[<prev] [next>] [<thread-prev] [day] [month] [year] [list]
Message-ID: <Z0bNDfGufRZLfAP6@gpd3>
Date: Wed, 27 Nov 2024 08:41:01 +0100
From: Andrea Righi <arighi@...dia.com>
To: Yury Norov <yury.norov@...il.com>
Cc: Tejun Heo <tj@...nel.org>, David Vernet <void@...ifault.com>,
linux-kernel@...r.kernel.org
Subject: Re: [PATCH 2/2] sched_ext: Introduce per-NUMA idle cpumasks
On Tue, Nov 26, 2024 at 06:35:16PM -0800, Yury Norov wrote:
> On Tue, Nov 26, 2024 at 10:56:40AM +0100, Andrea Righi wrote:
> > Using a single global idle mask can lead to inefficiencies and a lot of
> > stress on the cache coherency protocol on large systems with multiple
> > NUMA nodes, since all the CPUs can create a really intense read/write
> > activity on the single global cpumask.
> >
> > Therefore, split the global cpumask into multiple per-NUMA node cpumasks
> > to improve scalability and performance on large systems.
> >
> > The concept is that each cpumask will track only the idle CPUs within
> > its corresponding NUMA node, treating CPUs in other NUMA nodes as busy.
> > In this way concurrent access to the idle cpumask will be restricted
> > within each NUMA node.

- _Raw data_:

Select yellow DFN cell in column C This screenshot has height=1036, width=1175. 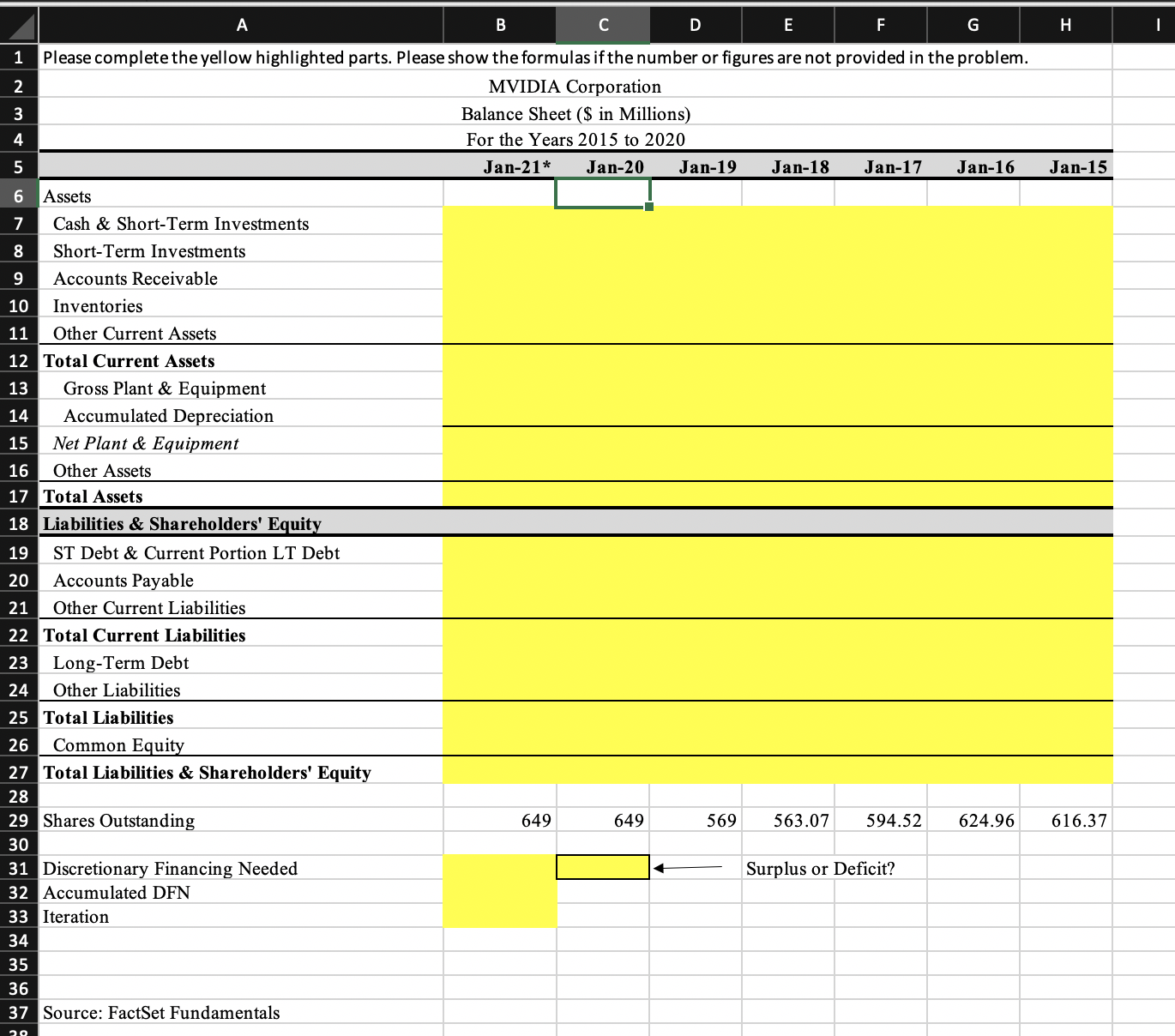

--

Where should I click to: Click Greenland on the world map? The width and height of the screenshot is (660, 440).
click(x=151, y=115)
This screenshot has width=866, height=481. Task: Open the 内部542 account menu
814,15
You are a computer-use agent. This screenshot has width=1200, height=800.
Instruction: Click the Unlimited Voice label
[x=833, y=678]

--

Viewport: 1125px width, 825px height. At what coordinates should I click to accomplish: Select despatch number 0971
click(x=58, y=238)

- _Tasks and exercises_:
1. In the mailing-list message, what does each per-NUMA cpumask track?
2. Do these statements agree with the mailing-list message? For each, answer yes or no and quote the words that decide it.
(a) The patch splits the global cpumask into multiple per-NUMA node cpumasks.
(b) Each cpumask treats CPUs in other NUMA nodes as idle.
(c) The message is dated Tuesday, November 26, 2024.
The records come from a different source than the mailing-list message.

- _Task-by-task outputs_:
1. Each cpumask tracks only the idle CPUs within its corresponding NUMA node and treats CPUs in other NUMA nodes as busy.

2.
(a) Yes: "split the global cpumask into multiple per-NUMA node cpumasks"
(b) No: "treating CPUs in other NUMA nodes as busy"
(c) No: "Date: Wed, 27 Nov 2024 08:41:01 +0100"